======== RECORDS TO USE
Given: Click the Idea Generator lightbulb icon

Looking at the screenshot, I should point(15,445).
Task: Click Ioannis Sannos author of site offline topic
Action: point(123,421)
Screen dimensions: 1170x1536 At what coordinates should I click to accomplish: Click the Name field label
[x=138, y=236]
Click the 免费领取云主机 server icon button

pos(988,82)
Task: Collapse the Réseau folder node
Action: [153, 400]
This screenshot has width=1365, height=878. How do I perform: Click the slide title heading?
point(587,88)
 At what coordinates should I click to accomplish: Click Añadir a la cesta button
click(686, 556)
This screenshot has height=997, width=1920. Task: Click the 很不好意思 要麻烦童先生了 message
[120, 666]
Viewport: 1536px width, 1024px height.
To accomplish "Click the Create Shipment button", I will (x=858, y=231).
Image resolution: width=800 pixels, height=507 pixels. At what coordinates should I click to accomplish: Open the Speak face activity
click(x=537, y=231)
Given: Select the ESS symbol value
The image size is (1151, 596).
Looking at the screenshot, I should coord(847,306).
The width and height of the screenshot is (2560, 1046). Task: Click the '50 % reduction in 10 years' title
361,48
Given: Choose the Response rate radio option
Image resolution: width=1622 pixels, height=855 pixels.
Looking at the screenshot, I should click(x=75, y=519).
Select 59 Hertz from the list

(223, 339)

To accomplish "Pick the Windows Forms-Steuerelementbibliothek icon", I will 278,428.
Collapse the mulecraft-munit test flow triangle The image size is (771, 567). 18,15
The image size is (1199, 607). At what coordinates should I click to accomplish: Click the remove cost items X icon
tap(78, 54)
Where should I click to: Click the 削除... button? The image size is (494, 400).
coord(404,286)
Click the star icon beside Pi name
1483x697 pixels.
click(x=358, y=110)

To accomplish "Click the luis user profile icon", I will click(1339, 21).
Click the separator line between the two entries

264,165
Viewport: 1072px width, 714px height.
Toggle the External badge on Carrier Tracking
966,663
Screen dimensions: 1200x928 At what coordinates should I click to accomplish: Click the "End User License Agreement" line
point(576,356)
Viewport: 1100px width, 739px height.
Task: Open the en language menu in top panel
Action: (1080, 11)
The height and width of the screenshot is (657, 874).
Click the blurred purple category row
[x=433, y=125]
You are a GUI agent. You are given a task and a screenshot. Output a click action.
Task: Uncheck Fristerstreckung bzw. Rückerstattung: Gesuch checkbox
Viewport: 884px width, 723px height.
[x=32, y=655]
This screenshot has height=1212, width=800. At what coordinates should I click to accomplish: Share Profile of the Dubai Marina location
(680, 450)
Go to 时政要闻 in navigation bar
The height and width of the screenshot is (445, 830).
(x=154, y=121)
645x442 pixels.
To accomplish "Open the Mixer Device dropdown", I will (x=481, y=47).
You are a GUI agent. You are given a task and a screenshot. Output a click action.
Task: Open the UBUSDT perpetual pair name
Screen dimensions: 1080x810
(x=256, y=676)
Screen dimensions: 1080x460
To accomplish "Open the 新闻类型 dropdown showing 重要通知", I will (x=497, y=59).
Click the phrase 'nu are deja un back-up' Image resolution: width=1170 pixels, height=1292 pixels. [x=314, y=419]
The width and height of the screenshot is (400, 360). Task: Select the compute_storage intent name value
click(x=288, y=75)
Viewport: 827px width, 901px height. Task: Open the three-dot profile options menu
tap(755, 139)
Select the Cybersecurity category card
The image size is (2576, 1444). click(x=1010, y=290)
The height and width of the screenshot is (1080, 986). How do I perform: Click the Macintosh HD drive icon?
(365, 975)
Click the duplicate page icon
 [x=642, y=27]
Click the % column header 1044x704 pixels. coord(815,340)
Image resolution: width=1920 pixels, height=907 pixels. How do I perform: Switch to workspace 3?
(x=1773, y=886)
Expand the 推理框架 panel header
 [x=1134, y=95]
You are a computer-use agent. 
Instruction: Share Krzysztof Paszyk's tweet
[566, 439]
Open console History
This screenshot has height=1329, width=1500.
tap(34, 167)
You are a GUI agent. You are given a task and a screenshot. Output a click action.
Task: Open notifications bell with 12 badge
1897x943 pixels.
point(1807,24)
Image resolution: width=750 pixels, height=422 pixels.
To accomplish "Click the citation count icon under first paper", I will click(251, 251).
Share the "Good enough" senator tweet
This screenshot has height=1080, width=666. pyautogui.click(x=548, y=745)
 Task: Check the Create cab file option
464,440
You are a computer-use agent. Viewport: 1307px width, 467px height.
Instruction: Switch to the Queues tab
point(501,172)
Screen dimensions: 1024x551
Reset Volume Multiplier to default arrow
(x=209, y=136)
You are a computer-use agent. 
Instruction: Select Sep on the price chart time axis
================
| WHAT YOU SHOULD DO |
Give every line above again, word for word.

| OUTPUT FOR THIS EXERCISE |
Given: Click the Idea Generator lightbulb icon

Looking at the screenshot, I should point(15,445).
Task: Click Ioannis Sannos author of site offline topic
Action: point(123,421)
Screen dimensions: 1170x1536 At what coordinates should I click to accomplish: Click the Name field label
[x=138, y=236]
Click the 免费领取云主机 server icon button

pos(988,82)
Task: Collapse the Réseau folder node
Action: [153, 400]
This screenshot has width=1365, height=878. How do I perform: Click the slide title heading?
point(587,88)
 At what coordinates should I click to accomplish: Click Añadir a la cesta button
click(686, 556)
This screenshot has height=997, width=1920. Task: Click the 很不好意思 要麻烦童先生了 message
[120, 666]
Viewport: 1536px width, 1024px height.
To accomplish "Click the Create Shipment button", I will (x=858, y=231).
Image resolution: width=800 pixels, height=507 pixels. At what coordinates should I click to accomplish: Open the Speak face activity
click(x=537, y=231)
Given: Select the ESS symbol value
The image size is (1151, 596).
Looking at the screenshot, I should coord(847,306).
The width and height of the screenshot is (2560, 1046). Task: Click the '50 % reduction in 10 years' title
361,48
Given: Choose the Response rate radio option
Image resolution: width=1622 pixels, height=855 pixels.
Looking at the screenshot, I should click(x=75, y=519).
Select 59 Hertz from the list

(223, 339)

To accomplish "Pick the Windows Forms-Steuerelementbibliothek icon", I will 278,428.
Collapse the mulecraft-munit test flow triangle The image size is (771, 567). 18,15
The image size is (1199, 607). At what coordinates should I click to accomplish: Click the remove cost items X icon
tap(78, 54)
Where should I click to: Click the 削除... button? The image size is (494, 400).
coord(404,286)
Click the star icon beside Pi name
1483x697 pixels.
click(x=358, y=110)

To accomplish "Click the luis user profile icon", I will click(1339, 21).
Click the separator line between the two entries

264,165
Viewport: 1072px width, 714px height.
Toggle the External badge on Carrier Tracking
966,663
Screen dimensions: 1200x928 At what coordinates should I click to accomplish: Click the "End User License Agreement" line
point(576,356)
Viewport: 1100px width, 739px height.
Task: Open the en language menu in top panel
Action: (1080, 11)
The height and width of the screenshot is (657, 874).
Click the blurred purple category row
[x=433, y=125]
You are a GUI agent. You are given a task and a screenshot. Output a click action.
Task: Uncheck Fristerstreckung bzw. Rückerstattung: Gesuch checkbox
Viewport: 884px width, 723px height.
[x=32, y=655]
This screenshot has height=1212, width=800. At what coordinates should I click to accomplish: Share Profile of the Dubai Marina location
(680, 450)
Go to 时政要闻 in navigation bar
The height and width of the screenshot is (445, 830).
(x=154, y=121)
645x442 pixels.
To accomplish "Open the Mixer Device dropdown", I will (x=481, y=47).
You are a GUI agent. You are given a task and a screenshot. Output a click action.
Task: Open the UBUSDT perpetual pair name
Screen dimensions: 1080x810
(x=256, y=676)
Screen dimensions: 1080x460
To accomplish "Open the 新闻类型 dropdown showing 重要通知", I will (x=497, y=59).
Click the phrase 'nu are deja un back-up' Image resolution: width=1170 pixels, height=1292 pixels. [x=314, y=419]
The width and height of the screenshot is (400, 360). Task: Select the compute_storage intent name value
click(x=288, y=75)
Viewport: 827px width, 901px height. Task: Open the three-dot profile options menu
tap(755, 139)
Select the Cybersecurity category card
The image size is (2576, 1444). click(x=1010, y=290)
The height and width of the screenshot is (1080, 986). How do I perform: Click the Macintosh HD drive icon?
(365, 975)
Click the duplicate page icon
 [x=642, y=27]
Click the % column header 1044x704 pixels. coord(815,340)
Image resolution: width=1920 pixels, height=907 pixels. How do I perform: Switch to workspace 3?
(x=1773, y=886)
Expand the 推理框架 panel header
 [x=1134, y=95]
You are a computer-use agent. 
Instruction: Share Krzysztof Paszyk's tweet
[566, 439]
Open console History
This screenshot has height=1329, width=1500.
tap(34, 167)
You are a GUI agent. You are given a task and a screenshot. Output a click action.
Task: Open notifications bell with 12 badge
1897x943 pixels.
point(1807,24)
Image resolution: width=750 pixels, height=422 pixels.
To accomplish "Click the citation count icon under first paper", I will click(251, 251).
Share the "Good enough" senator tweet
This screenshot has height=1080, width=666. pyautogui.click(x=548, y=745)
 Task: Check the Create cab file option
464,440
You are a computer-use agent. Viewport: 1307px width, 467px height.
Instruction: Switch to the Queues tab
point(501,172)
Screen dimensions: 1024x551
Reset Volume Multiplier to default arrow
(x=209, y=136)
You are a computer-use agent. 
Instruction: Select Sep on the price chart time axis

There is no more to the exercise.